> [TASK BRIEF]: There are pictures in the records below; leave them out and set down exactly the lines from the one holding "About us (1341, 38)" through the one holding "Return & Refund Policies (31, 2424)".

> [DATA TO PROCESS]:
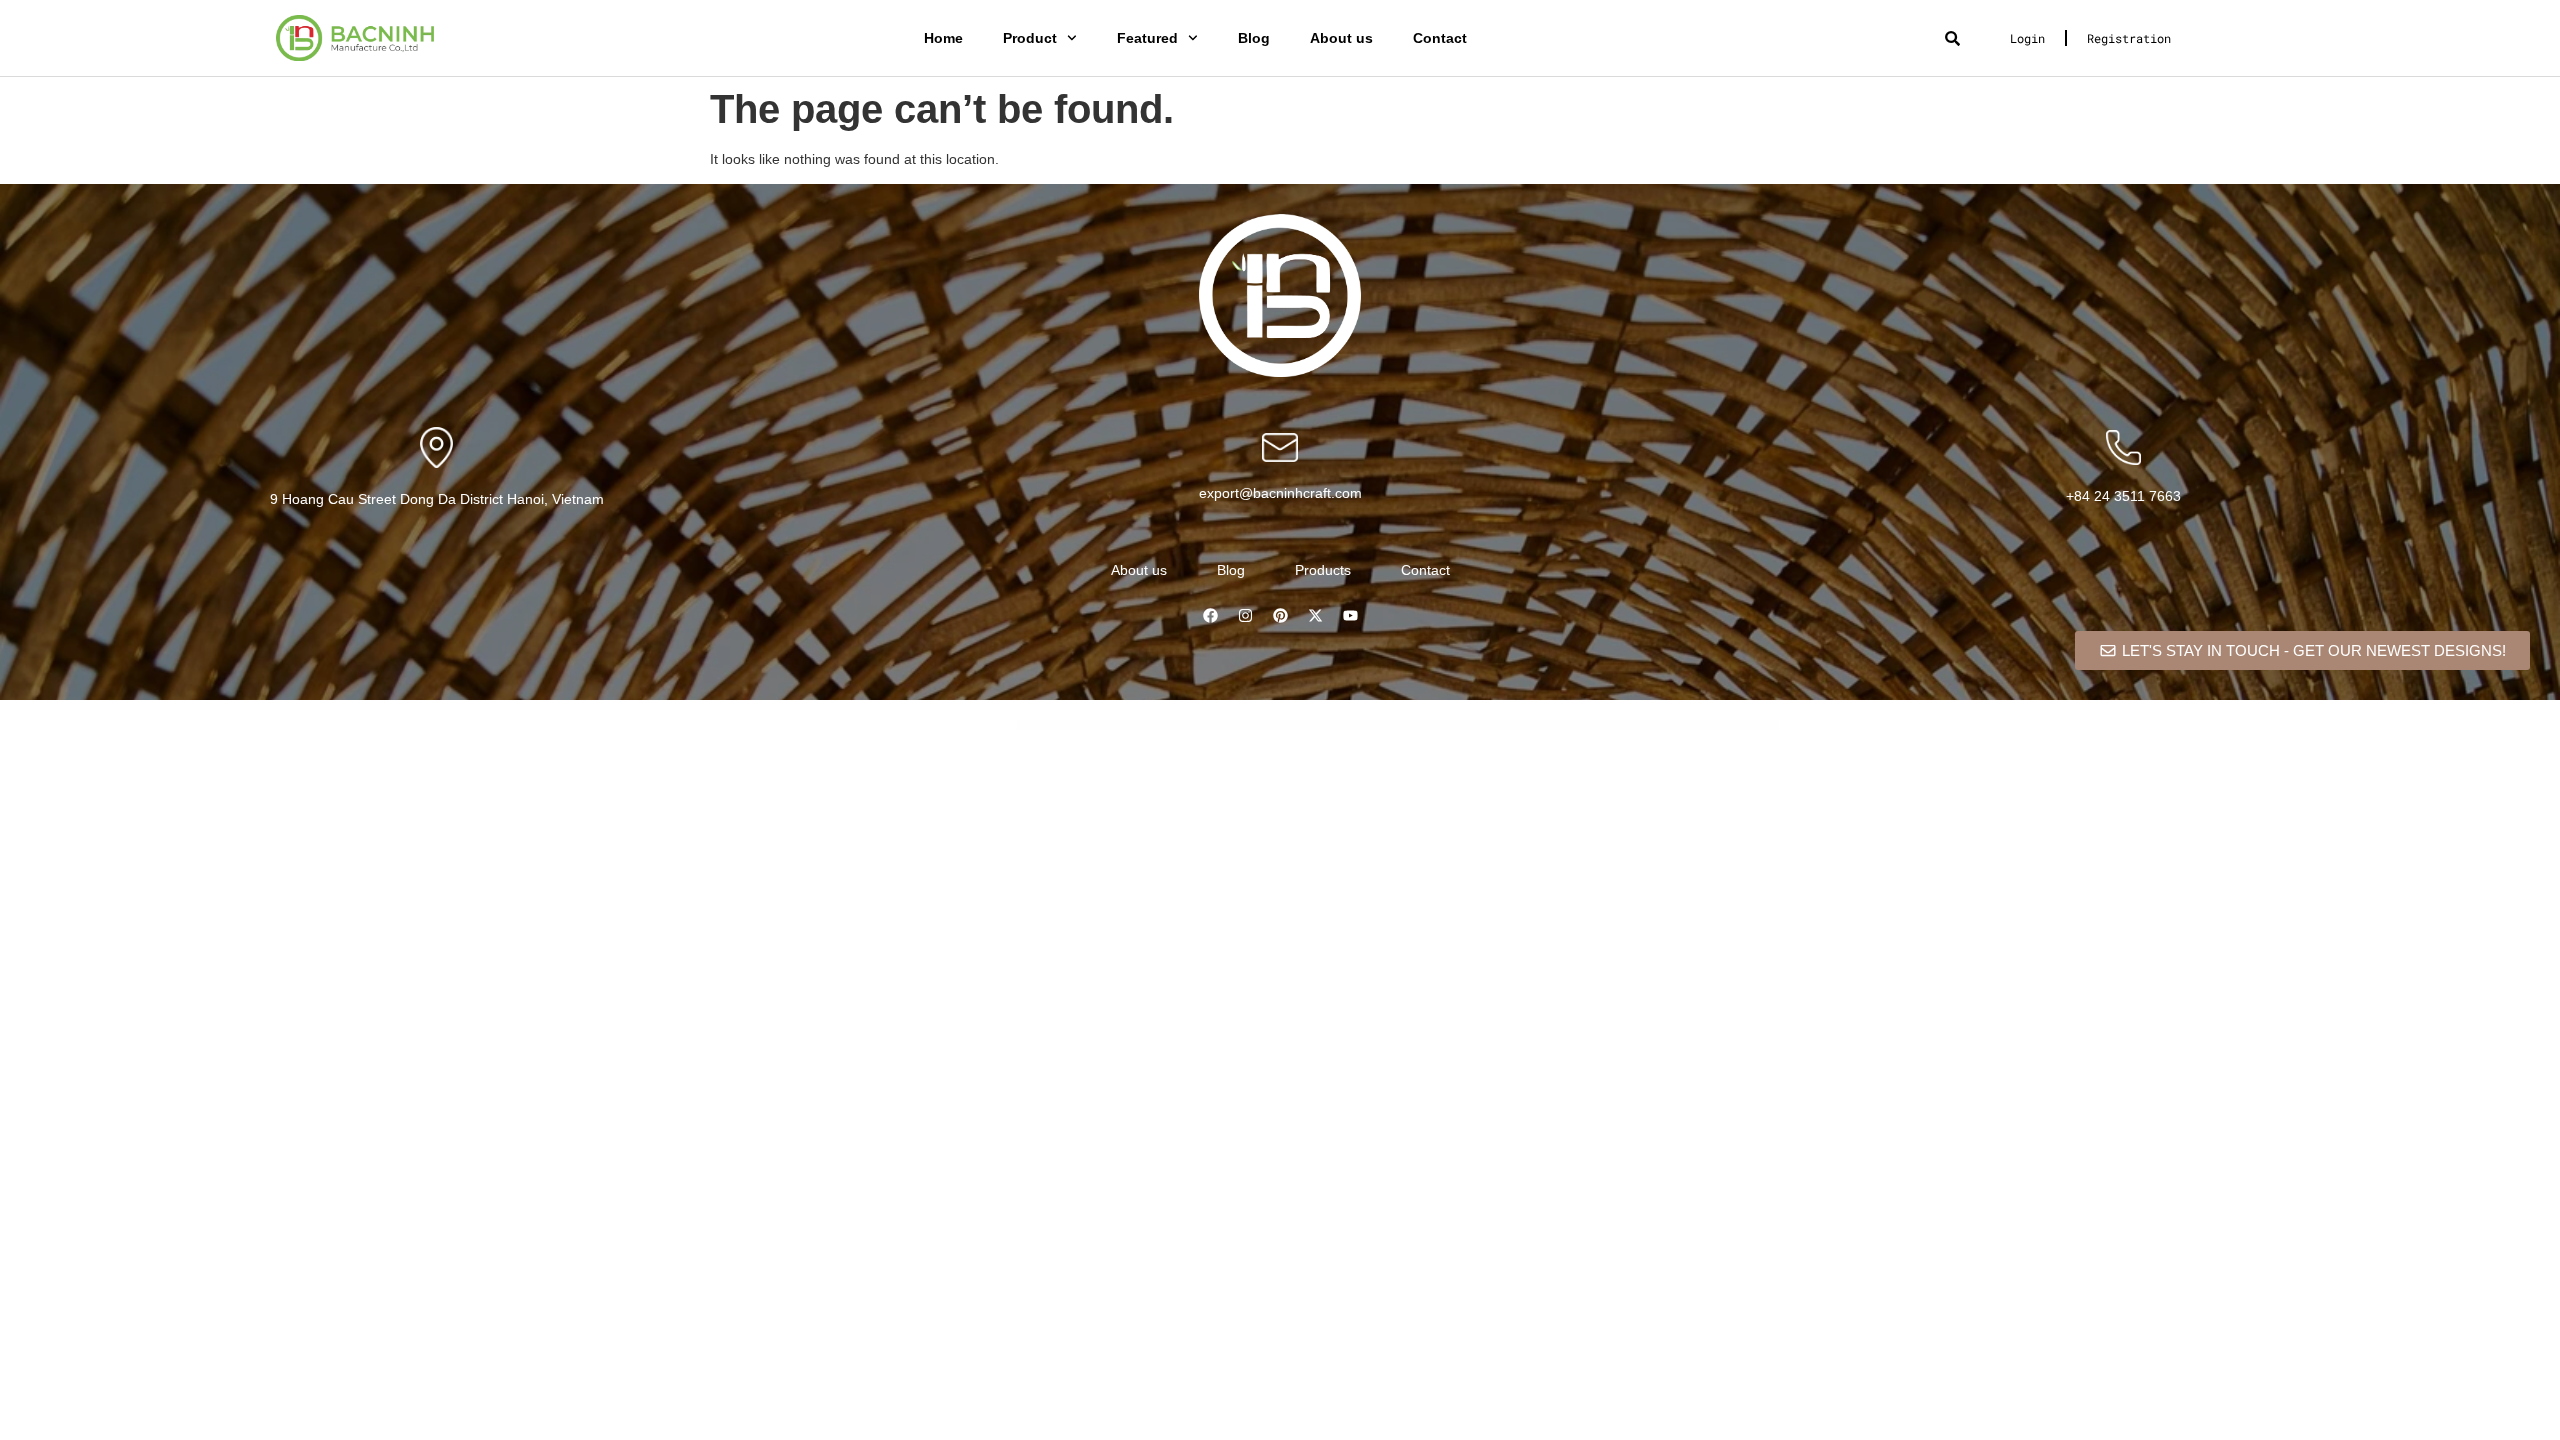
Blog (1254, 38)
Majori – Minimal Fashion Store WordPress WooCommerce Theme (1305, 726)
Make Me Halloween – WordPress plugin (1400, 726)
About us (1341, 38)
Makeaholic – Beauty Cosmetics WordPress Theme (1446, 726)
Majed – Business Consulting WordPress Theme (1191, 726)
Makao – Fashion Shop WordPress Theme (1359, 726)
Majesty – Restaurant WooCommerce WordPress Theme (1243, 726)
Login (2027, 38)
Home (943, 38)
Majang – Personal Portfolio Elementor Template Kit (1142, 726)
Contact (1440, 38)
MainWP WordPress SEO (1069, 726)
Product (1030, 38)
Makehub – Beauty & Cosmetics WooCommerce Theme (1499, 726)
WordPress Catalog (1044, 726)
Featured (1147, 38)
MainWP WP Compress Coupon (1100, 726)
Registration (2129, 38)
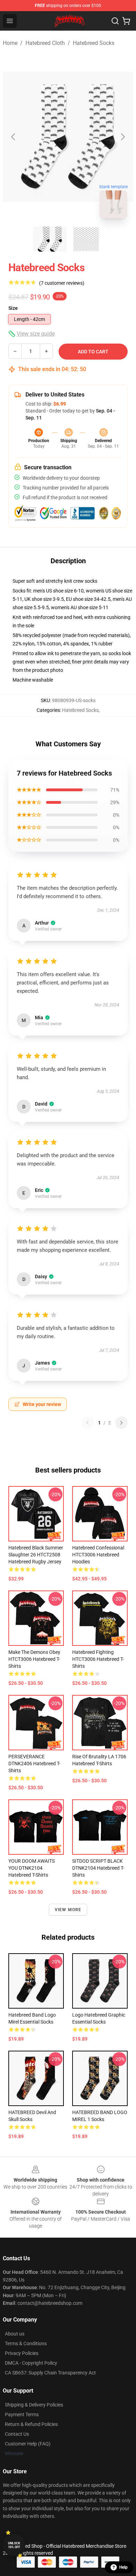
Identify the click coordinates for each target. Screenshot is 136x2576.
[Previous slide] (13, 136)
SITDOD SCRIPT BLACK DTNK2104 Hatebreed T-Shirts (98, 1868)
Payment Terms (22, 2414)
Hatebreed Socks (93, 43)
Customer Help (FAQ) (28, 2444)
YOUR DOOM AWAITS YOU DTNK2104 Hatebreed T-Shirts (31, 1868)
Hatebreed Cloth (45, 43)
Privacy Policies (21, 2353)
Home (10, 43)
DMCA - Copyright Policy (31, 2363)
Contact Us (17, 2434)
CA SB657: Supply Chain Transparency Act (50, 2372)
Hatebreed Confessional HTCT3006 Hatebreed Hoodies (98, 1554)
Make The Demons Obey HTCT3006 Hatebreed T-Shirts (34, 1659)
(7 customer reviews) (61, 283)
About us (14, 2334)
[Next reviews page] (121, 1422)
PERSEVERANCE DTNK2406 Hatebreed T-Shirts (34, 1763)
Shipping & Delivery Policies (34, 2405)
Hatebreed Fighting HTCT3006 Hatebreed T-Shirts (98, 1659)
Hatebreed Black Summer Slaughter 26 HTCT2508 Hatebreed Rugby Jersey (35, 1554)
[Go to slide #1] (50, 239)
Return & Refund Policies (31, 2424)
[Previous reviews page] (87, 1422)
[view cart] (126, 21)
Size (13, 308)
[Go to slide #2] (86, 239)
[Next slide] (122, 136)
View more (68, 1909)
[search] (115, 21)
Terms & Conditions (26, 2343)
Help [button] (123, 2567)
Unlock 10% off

> [ANSWER TO THIS EXERCISE]:
About us (1341, 38)
Makeaholic – Beauty Cosmetics WordPress Theme (1446, 726)
Majed – Business Consulting WordPress Theme (1191, 726)
Makao – Fashion Shop WordPress Theme (1359, 726)
Majesty – Restaurant WooCommerce WordPress Theme (1243, 726)
Login (2027, 38)
Home (943, 38)
Majang – Personal Portfolio Elementor Template Kit (1142, 726)
Contact (1440, 38)
MainWP WordPress SEO (1069, 726)
Product (1030, 38)
Makehub – Beauty & Cosmetics WooCommerce Theme (1499, 726)
WordPress Catalog (1044, 726)
Featured (1147, 38)
MainWP WP Compress Coupon (1100, 726)
Registration (2129, 38)
Identify the click coordinates for each target. Screenshot is 136x2576.
[Previous slide] (13, 136)
SITDOD SCRIPT BLACK DTNK2104 Hatebreed T-Shirts (98, 1868)
Payment Terms (22, 2414)
Hatebreed Socks (93, 43)
Customer Help (FAQ) (28, 2444)
YOUR DOOM AWAITS YOU DTNK2104 Hatebreed T-Shirts (31, 1868)
Hatebreed Cloth (45, 43)
Privacy Policies (21, 2353)
Home (10, 43)
DMCA - Copyright Policy (31, 2363)
Contact Us (17, 2434)
CA SB657: Supply Chain Transparency Act (50, 2372)
Hatebreed Confessional HTCT3006 Hatebreed Hoodies (98, 1554)
Make The Demons Obey HTCT3006 Hatebreed T-Shirts (34, 1659)
(7 customer reviews) (61, 283)
About us (14, 2334)
[Next reviews page] (121, 1422)
PERSEVERANCE DTNK2406 Hatebreed T-Shirts (34, 1763)
Shipping & Delivery Policies (34, 2405)
Hatebreed Fighting HTCT3006 Hatebreed T-Shirts (98, 1659)
Hatebreed Black Summer Slaughter 26 HTCT2508 Hatebreed Rugby Jersey (35, 1554)
[Go to slide #1] (50, 239)
Return & Refund Policies (31, 2424)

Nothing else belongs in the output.